**Exercise requirements**
Exact copy, no pictures: reproduce the lines from the one that holds "Image resolution: width=1111" through the end of the entries.

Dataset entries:
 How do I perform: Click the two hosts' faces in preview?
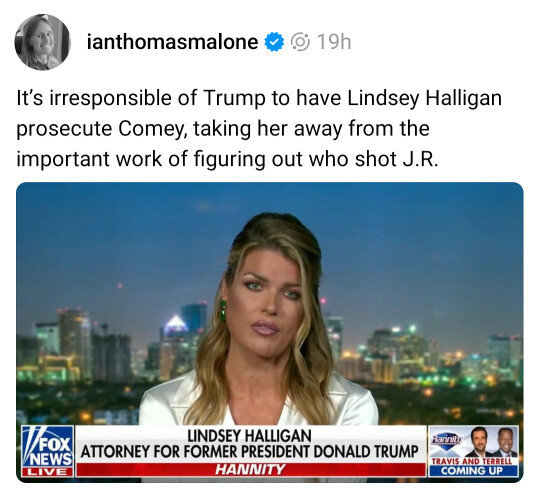coord(493,442)
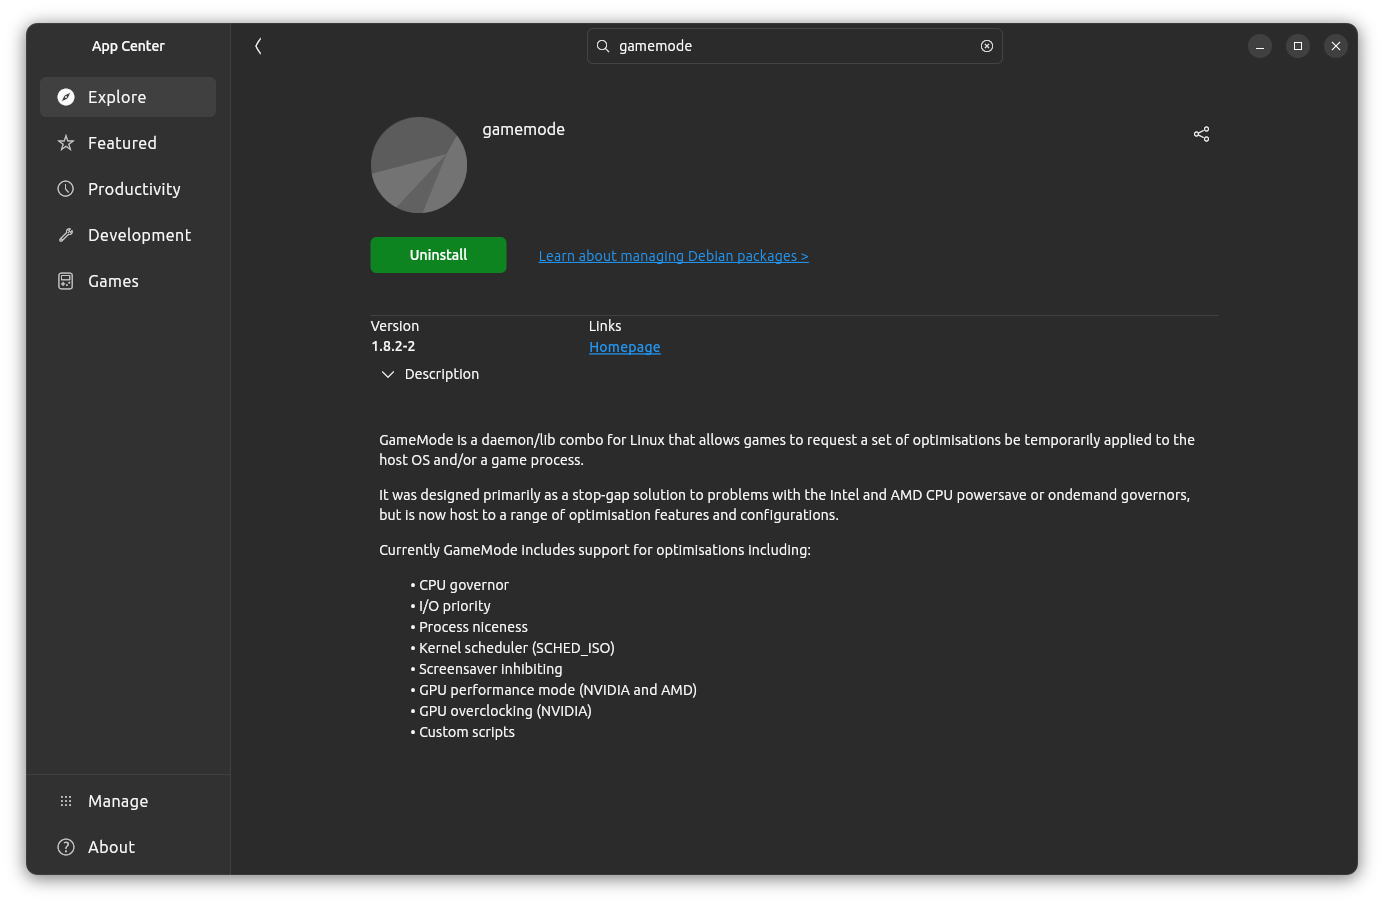Click the gamemode app pie-chart logo
Image resolution: width=1384 pixels, height=904 pixels.
pyautogui.click(x=419, y=164)
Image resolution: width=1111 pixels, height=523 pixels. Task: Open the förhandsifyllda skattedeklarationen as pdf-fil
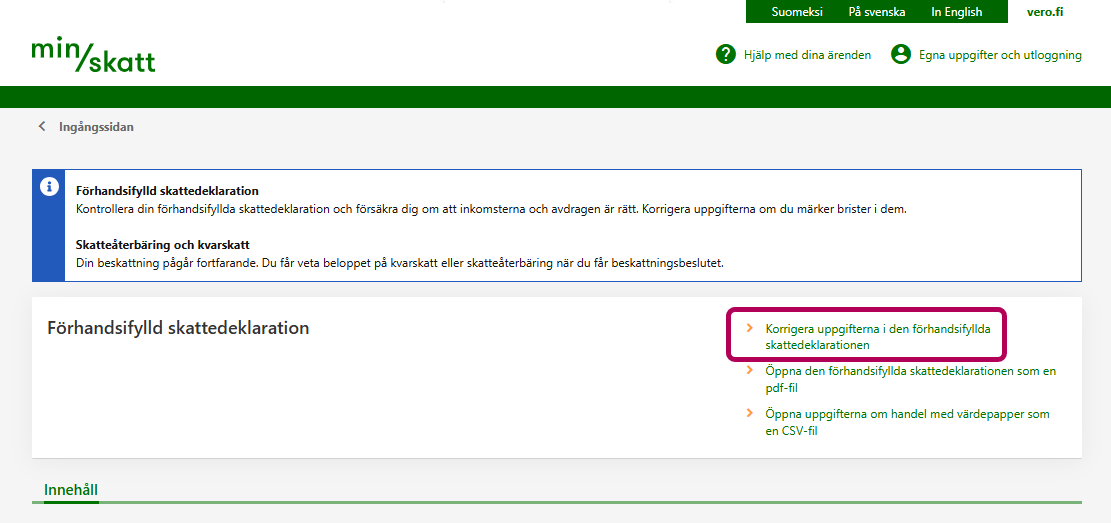point(909,379)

**Answer section**
Image resolution: width=1111 pixels, height=523 pixels. Task: Open the förhandsifyllda skattedeklarationen as pdf-fil
point(909,379)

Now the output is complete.